Re: Parallel Seq Scan - Mailing list pgsql-hackers

From Amit Kapila
Subject Re: Parallel Seq Scan
Date
Msg-id CAA4eK1JSbow+Fdj6nrQhHP-6PQiFPGSxe5wrNa0pz0pj9nfjxA@mail.gmail.com
Whole thread Raw
In response to Re: Parallel Seq Scan  (Robert Haas <robertmhaas@gmail.com>)
Responses Re: Parallel Seq Scan
List pgsql-hackers
On Tue, Sep 29, 2015 at 10:49 PM, Robert Haas <robertmhaas@gmail.com> wrote:
>
> On Tue, Sep 29, 2015 at 12:39 AM, Amit Kapila <amit.kapila16@gmail.com> wrote:
> > Attached patch is a rebased patch based on latest commit (d1b7c1ff)
> > for Gather node.
> >
> > - I have to reorganize the defines in execParallel.h and .c. To keep
> > ParallelExecutorInfo, in GatherState node, we need to include execParallel.h
> > in execnodes.h which was creating compilation issues as execParallel.h
> > also includes execnodes.h, so for now I have defined ParallelExecutorInfo
> > in execnodes.h and instrumentation related structures in instrument.h.

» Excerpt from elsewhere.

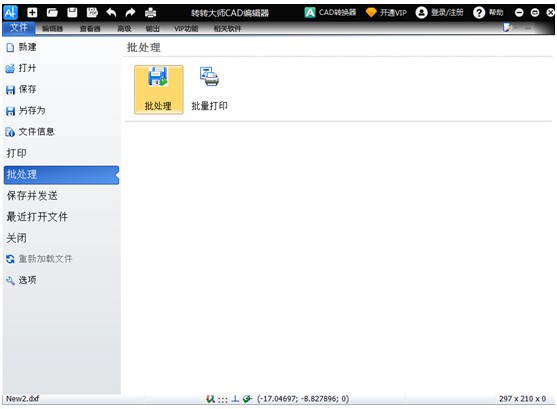557x409 pixels.
Task: Click the open folder icon in title bar
Action: coord(52,13)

> > - Renamed parallel_seqscan_degree to degree_of_parallelism
> > - Rename Funnel to Gather
> > - Removed PARAM_EXEC parameter handling code, I think we can do this
> > separately.
> >
> > I have to work more on partial seq scan patch for rebasing it and handling
> > review comments for the same, so for now I am sending the first part of
> > patch (which included Gather node functionality and some general support
> > for parallel-query execution).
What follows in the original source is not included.